The Corner

White House

Not So Fine

President Trump delivers a televised address to the nation from the Oval Office about immigration and the border, January 8, 2019. (Carlos Barria/Reuters)

I’ll dissent from Rich’s tweet, with the caveat that his Corner post or column defending his position will probably end up being more persuasive. Anyway, Rich says it was a fine speech:

I don’t think it was. There were a few anecdotes. There were some perfectly fine or defensible points. But there was nothing new — and nothing that made news. There was nothing that will move actual votes in Congress. Several claims will get amplified and mocked, like the supposed concession to Democrats by switching from concrete to steel.

And, not that it matters at this point, but it wasn’t well-delivered, moving, or otherwise compelling as a matter of writing or rhetoric.

Meanwhile, politically and psychologically, it was a surrender.

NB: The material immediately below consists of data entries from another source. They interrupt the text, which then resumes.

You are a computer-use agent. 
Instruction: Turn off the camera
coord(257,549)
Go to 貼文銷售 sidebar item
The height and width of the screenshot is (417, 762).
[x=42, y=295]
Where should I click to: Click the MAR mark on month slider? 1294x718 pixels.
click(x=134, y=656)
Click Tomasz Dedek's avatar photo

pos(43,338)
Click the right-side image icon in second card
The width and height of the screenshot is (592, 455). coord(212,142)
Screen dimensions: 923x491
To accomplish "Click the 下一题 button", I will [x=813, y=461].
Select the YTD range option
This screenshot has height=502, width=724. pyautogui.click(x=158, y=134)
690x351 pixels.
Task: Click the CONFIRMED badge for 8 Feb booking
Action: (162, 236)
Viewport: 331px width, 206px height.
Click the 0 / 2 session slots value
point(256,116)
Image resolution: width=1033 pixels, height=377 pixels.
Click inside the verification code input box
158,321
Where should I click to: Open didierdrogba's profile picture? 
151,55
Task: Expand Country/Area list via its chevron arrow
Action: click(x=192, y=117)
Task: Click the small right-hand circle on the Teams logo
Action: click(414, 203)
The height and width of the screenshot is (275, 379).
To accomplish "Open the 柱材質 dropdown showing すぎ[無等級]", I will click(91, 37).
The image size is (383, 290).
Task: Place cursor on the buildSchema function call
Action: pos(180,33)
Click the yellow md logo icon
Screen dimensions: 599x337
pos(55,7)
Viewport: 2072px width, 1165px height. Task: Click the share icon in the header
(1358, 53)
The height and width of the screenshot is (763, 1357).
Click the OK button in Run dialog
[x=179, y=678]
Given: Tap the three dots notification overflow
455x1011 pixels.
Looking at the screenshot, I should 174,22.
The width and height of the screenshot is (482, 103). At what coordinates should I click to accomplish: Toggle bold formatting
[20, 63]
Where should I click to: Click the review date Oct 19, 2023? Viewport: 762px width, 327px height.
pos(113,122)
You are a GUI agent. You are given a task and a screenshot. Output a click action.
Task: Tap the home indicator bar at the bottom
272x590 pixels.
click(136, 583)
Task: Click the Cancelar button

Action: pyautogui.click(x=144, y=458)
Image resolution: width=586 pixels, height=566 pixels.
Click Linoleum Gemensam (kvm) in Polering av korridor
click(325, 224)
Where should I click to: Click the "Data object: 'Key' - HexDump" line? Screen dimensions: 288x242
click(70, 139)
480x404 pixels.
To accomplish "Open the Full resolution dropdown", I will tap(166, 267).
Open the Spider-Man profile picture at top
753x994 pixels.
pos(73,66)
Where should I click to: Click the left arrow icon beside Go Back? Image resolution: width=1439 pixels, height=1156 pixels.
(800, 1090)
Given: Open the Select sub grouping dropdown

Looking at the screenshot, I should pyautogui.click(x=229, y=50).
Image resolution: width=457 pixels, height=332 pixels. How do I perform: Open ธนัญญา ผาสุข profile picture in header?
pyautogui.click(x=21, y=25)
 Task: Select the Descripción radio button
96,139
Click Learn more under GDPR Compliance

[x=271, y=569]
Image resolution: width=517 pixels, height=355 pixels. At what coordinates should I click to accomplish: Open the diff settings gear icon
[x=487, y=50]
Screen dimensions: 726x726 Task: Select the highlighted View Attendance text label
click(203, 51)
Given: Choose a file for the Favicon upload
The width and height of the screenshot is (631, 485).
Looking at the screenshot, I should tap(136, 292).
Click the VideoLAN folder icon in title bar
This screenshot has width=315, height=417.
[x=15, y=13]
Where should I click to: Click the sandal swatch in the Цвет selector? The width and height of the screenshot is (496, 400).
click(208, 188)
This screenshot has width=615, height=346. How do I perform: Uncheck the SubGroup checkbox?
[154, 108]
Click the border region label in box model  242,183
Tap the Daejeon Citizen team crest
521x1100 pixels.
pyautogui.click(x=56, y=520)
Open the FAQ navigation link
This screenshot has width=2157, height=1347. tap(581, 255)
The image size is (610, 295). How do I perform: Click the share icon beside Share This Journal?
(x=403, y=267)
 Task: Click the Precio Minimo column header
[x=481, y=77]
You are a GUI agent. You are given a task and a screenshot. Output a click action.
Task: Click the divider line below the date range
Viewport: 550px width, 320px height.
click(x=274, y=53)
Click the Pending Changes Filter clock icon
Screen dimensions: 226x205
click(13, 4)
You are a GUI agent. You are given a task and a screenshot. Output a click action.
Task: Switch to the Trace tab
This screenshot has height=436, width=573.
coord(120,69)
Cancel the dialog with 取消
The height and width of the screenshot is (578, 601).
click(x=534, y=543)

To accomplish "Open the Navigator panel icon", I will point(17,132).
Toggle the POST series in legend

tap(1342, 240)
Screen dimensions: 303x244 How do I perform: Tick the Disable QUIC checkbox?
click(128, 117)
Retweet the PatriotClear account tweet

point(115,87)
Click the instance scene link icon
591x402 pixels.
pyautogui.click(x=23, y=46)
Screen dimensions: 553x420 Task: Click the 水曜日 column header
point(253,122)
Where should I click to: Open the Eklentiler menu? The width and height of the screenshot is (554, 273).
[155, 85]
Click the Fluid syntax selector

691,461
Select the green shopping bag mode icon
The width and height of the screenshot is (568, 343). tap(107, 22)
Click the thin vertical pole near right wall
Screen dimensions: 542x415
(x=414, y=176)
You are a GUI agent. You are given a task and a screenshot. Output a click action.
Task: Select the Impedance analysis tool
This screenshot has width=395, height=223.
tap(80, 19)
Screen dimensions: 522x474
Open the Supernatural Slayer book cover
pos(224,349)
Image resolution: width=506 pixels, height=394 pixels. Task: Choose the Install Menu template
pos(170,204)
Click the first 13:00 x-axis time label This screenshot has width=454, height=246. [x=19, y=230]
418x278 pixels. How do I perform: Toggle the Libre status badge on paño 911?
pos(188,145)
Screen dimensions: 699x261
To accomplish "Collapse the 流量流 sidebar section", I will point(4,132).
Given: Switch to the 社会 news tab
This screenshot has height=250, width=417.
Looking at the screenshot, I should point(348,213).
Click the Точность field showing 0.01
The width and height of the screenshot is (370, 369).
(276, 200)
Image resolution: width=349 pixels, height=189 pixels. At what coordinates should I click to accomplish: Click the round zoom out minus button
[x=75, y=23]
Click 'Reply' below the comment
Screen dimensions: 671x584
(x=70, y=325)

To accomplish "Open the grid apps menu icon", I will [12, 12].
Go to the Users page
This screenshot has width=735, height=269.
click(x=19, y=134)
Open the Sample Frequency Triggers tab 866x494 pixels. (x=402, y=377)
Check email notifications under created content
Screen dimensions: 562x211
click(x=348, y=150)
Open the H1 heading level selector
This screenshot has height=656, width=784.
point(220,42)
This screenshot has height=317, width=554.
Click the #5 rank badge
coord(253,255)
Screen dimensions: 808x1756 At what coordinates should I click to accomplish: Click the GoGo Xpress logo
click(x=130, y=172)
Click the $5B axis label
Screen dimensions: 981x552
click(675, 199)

He wants to talk about super-scary terrorism, not humanitarian crises. He wants to make it a crisis that warrants him assuming military powers. This address got him no closer to that.

In fact, I think it made things worse for him in the long run. Because he will end up reverting to the narrative he prefers. Who doubts that he will end up changing the messaging in the next twelve, 24, or 48 hours from now? But how can he plausibly invoke a national-security crisis a week from now, if he didn’t make that case from the Oval Office? He shifted almost entirely from terrorism to drugs and crime. He’ll shift back.

Last, he failed to make the case for why right now is different. He has run the GOP-controlled government for two years. And yet he waited for this moment to do this. He offered no reason for why he needed to wait, for why this moment is worse than when he could have dealt with this “crisis,” or for why the government needs to be shut down to force a fix he could have dealt with sooner.